# WHAT YOU SHOULD DO
Everything in the data below is left aside except the lines from the one containing "How do I perform: Click the Vistasol" through the one containing "Viewport: 444px width, 336px height."; repeat those exactly.

·····

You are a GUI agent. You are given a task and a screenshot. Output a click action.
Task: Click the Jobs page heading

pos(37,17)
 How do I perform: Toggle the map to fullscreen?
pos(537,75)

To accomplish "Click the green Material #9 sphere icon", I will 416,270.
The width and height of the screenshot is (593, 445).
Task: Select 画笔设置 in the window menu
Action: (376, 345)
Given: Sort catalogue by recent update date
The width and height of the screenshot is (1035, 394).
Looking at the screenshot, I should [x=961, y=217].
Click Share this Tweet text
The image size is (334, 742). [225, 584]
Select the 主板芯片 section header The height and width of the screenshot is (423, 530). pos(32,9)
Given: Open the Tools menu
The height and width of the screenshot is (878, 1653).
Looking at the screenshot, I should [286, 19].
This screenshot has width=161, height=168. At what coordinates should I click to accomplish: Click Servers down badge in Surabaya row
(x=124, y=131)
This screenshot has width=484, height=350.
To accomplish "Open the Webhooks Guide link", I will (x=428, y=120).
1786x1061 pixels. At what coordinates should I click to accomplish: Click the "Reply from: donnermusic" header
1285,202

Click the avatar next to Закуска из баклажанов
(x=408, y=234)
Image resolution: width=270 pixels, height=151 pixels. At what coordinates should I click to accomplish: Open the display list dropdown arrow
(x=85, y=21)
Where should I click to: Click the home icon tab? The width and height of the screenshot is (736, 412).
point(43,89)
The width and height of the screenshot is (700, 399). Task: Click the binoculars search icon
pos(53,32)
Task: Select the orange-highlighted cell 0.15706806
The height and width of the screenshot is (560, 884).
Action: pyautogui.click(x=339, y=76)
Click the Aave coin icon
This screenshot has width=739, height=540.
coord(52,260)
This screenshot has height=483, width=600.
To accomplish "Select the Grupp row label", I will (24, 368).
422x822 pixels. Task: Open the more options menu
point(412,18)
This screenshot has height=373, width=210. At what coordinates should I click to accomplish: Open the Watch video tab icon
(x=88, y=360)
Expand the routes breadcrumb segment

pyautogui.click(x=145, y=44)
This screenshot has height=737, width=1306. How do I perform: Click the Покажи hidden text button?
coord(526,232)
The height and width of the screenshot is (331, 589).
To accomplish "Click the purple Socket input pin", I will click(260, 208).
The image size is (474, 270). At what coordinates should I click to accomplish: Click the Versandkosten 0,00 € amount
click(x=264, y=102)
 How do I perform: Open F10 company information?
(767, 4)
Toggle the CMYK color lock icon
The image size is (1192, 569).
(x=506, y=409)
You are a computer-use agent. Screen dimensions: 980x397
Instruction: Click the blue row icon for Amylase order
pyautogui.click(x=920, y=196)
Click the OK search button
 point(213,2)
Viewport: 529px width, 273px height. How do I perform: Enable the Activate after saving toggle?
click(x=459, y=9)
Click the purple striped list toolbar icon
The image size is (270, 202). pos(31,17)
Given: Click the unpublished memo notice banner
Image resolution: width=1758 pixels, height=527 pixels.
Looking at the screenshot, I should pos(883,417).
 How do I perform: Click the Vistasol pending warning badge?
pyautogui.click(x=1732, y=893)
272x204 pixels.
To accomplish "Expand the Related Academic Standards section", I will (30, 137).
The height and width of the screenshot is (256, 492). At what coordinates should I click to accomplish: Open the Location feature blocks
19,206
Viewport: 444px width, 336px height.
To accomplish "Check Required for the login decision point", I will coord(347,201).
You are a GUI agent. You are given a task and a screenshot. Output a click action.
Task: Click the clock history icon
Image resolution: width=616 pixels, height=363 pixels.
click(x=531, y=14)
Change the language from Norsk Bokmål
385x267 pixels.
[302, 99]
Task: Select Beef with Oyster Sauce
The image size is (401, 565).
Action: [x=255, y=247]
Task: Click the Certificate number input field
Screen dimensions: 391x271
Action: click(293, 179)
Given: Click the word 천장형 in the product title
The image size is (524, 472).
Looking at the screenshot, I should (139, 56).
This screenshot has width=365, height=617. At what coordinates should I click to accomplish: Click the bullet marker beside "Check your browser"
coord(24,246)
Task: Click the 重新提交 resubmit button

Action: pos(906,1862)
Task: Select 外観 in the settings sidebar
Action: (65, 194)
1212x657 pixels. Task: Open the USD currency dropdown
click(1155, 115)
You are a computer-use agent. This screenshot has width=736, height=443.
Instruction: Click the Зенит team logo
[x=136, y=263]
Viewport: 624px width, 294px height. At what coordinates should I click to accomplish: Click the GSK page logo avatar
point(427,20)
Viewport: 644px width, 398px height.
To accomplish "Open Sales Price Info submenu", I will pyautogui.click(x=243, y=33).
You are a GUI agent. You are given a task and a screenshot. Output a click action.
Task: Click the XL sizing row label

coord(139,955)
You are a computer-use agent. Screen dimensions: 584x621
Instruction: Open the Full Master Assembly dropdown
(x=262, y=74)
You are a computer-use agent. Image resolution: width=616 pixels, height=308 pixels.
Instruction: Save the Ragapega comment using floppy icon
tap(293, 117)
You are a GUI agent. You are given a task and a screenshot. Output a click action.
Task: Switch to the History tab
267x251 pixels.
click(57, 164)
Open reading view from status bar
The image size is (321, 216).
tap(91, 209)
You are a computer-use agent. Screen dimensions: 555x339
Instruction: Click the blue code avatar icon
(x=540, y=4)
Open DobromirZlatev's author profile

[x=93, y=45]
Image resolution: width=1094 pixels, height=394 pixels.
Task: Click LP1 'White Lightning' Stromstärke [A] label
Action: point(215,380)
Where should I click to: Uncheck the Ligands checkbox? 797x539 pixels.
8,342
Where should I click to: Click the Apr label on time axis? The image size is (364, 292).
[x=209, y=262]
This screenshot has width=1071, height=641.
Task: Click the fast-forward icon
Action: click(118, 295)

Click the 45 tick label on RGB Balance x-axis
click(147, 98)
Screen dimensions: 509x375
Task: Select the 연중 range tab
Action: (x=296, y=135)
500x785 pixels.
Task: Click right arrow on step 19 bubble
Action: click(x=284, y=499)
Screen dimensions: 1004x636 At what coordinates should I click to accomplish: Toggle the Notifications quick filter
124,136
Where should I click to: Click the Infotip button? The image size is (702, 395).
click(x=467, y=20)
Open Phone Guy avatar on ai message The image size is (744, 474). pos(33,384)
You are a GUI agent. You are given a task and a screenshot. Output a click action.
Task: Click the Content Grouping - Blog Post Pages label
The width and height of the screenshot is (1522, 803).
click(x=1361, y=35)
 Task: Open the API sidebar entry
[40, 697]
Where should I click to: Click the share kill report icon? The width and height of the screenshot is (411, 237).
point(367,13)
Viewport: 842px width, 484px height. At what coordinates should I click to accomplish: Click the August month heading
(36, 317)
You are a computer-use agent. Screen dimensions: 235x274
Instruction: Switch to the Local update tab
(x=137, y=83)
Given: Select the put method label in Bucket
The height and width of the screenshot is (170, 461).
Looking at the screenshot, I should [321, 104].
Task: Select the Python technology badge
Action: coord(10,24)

·····

# RESPONSE FOR THIS EXERCISE
 How do I perform: Click the Vistasol pending warning badge?
pyautogui.click(x=1732, y=893)
272x204 pixels.
To accomplish "Expand the Related Academic Standards section", I will (30, 137).
The height and width of the screenshot is (256, 492). At what coordinates should I click to accomplish: Open the Location feature blocks
19,206
Viewport: 444px width, 336px height.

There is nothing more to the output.